WORK TO BE COMPLETED: Your answer must be an exact copy of the entries below, with no pictures in it.

DATA LISTING:
┌──

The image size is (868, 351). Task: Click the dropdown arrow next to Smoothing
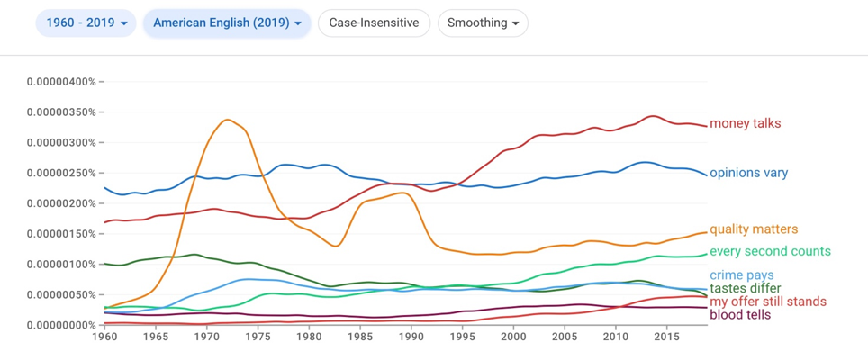516,23
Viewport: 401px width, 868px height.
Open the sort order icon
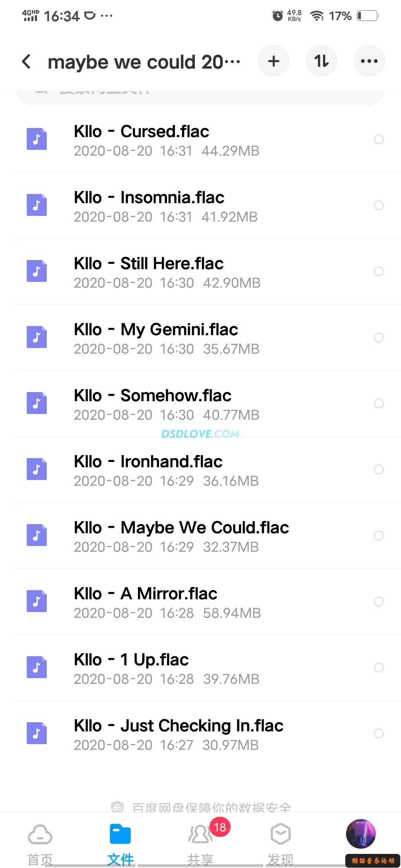(x=321, y=61)
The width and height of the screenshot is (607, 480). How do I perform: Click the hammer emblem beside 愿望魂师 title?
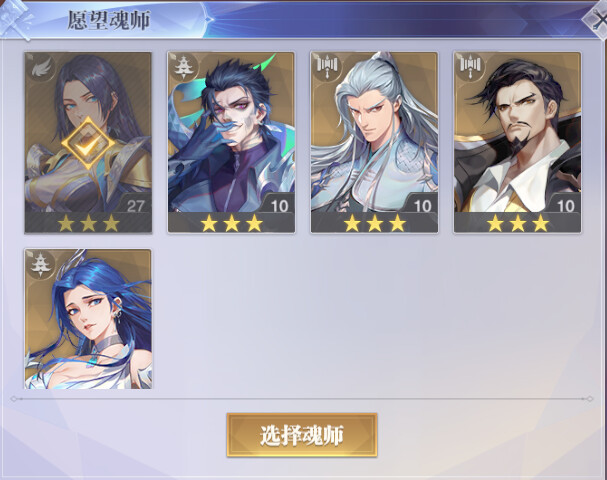pyautogui.click(x=15, y=19)
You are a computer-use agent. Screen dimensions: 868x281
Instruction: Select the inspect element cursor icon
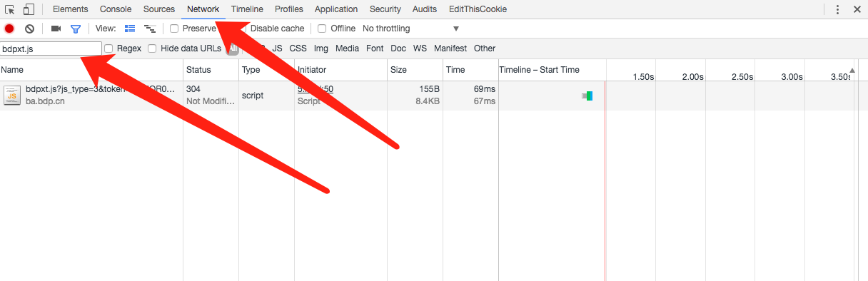10,9
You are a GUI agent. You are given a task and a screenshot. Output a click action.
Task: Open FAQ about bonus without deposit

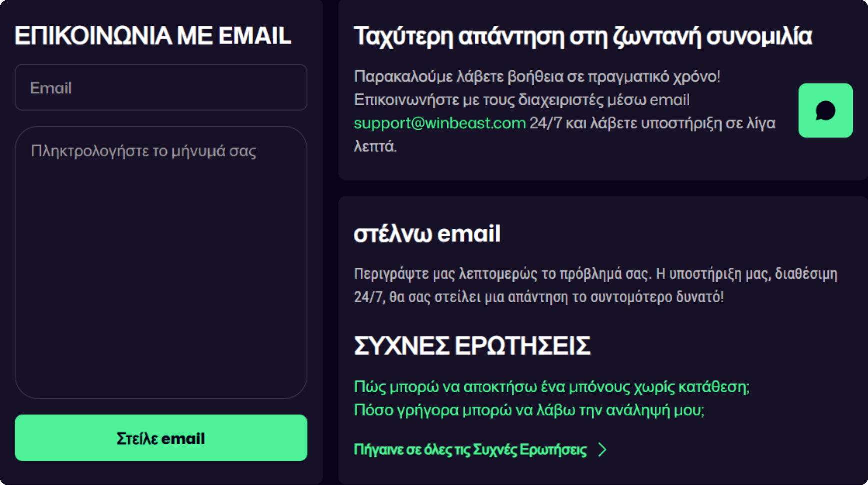pos(551,387)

└──

TASK RESPONSE:
The image size is (868, 351). Task: Click the dropdown arrow next to Smoothing
516,23
Viewport: 401px width, 868px height.
Open the sort order icon
(x=321, y=61)
The width and height of the screenshot is (607, 480). How do I perform: Click the hammer emblem beside 愿望魂师 title?
pyautogui.click(x=15, y=19)
You are a computer-use agent. Screen dimensions: 868x281
Instruction: Select the inspect element cursor icon
10,9
You are a GUI agent. You are given a task and a screenshot. Output a click action.
Task: Open FAQ about bonus without deposit

pos(551,387)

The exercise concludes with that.